No.40:FOR YOU / 山下達郎

 AIR/RAL-8801 / LP 1982

このアルバムのインパクトは、何と言っても1曲目「Sparkle」のイントロ。
初めて聞いたときは、正直ぶっ飛びました。
盤に針を落とすと、いきなりテレキャスターの独特な乾いた音。
ジャンジャンジャ・ッジャ、ジャンジャンジャ・ッジャ、・・・・

16分シンコペーションストロークで刻むAmaj7系なカッティング。
当時、フュージョン系も結構聴いていたけれど、この鮮烈なイントロのおかげで達郎へのハマリ度がグ〜ンと高まったのじゃないだろうか。

このイントロは達郎自身の演奏。
というか達郎さん、自身のアルバムでも結構ギターを弾いています。
かつて行ったライブでも弾きまくってました。この人、ライブになると凝ったアレンジになって、1曲10〜15分位かかるのが当たり前って感じだけれど、それでもバリバリ弾きまくってますねえ。リードはやらないけれど、バッキングはホント上手い。

人によっては、この「FouYou」までのAIR/RALレーベルの作品を評価し、「MELODIES」以降のMOON/WARNERレーベルの作品は邪道だ!な〜んて言っているようですね。確かに、初期はロック色が強い感じがするけれど、私自身はどちらの時代の作品にも素晴らしいのがたくさんあると思ってます。

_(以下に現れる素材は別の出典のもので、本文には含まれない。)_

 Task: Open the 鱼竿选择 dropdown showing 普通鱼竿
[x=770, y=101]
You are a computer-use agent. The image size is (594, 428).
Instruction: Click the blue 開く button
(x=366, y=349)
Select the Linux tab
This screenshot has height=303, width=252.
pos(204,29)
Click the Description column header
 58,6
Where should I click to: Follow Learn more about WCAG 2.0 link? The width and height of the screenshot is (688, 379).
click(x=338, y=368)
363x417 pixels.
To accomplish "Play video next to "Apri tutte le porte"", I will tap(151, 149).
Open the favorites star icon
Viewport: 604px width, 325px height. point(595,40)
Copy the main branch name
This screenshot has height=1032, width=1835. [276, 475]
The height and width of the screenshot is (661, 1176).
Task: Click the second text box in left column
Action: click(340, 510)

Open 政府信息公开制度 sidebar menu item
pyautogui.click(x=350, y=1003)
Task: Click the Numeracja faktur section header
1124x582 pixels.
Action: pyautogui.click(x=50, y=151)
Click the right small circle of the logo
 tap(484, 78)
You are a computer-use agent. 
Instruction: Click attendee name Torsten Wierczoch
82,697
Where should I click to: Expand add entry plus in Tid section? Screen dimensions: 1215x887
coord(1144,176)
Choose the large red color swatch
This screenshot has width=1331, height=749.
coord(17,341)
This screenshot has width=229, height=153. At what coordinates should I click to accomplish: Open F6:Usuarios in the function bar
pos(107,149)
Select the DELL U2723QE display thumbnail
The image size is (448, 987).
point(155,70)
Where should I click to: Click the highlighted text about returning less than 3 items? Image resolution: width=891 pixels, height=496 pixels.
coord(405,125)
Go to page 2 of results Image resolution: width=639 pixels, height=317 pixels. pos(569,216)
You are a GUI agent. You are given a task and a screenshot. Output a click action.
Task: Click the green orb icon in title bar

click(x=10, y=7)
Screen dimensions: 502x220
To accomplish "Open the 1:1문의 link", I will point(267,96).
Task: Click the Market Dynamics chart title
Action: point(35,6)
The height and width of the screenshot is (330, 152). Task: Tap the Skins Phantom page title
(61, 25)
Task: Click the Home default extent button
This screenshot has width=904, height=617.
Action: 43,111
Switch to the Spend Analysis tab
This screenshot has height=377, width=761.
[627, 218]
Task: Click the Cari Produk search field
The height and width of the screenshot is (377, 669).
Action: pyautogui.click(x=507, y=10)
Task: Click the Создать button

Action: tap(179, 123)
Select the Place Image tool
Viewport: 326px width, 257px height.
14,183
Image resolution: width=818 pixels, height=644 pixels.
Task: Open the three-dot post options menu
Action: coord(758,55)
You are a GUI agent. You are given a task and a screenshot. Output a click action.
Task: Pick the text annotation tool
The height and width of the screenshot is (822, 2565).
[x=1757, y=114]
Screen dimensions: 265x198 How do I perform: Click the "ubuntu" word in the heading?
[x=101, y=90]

ただ、個人的に「違うなあ〜」と思うことは、AIR/RALレーベル時代の大きな特徴として、達郎以外の作詞とコーラスで吉田美奈子が大きく関わっているということ。ご承知のように、最近は自身の多重コーラスもしくは奥方である竹内まりやのコーラスに変わってきていますから、この部分でのサウンドは大きく変わっているのは確かであって、ついでに言えば、吉田美奈子の大ファンの私としては(笑止選盤No.12参照)、この部分で初期の作品のポイントが高いかなと(笑) もっとも、 超有名曲「クリスマス・イブ」はMOONレーベルに移籍した最初のアルバム「MELODIE」に収録されていますし、移籍後の方が大衆受けしている感じはしますけどね。

さて「For You」です。
LPというのは、CDと違って、途中で盤をひっくり返さなくてはなりません。
なので、A 面とB面、それぞれの1曲目のインパクトが大切。
その点、このアルバムの B面は、これまたギターのバッキングフレーズが印象的な「LOVELAND, ISLAND」でスタート。サントリービール(だったかな?)のCM曲としても使われていたので、こちらのつかみもOK!って感じ。ちなみにA面1曲目「Sparkle」も、同じCMで使われていたような記憶が・・・・

そして締めくくり、B面ラストの「Your Eyes」はバラードの名曲で、これが何ともステキ。
ああ、何度聞き返しても良い。曲、演奏、アレンジも良いし、なんたって録音が良い。
う〜ん やっぱり素晴らしいアルバムです。

そうそう、このジャケット。
大滝詠一「LongVacation」と同じイラストレーター、鈴木英人氏の手によるものなんですね。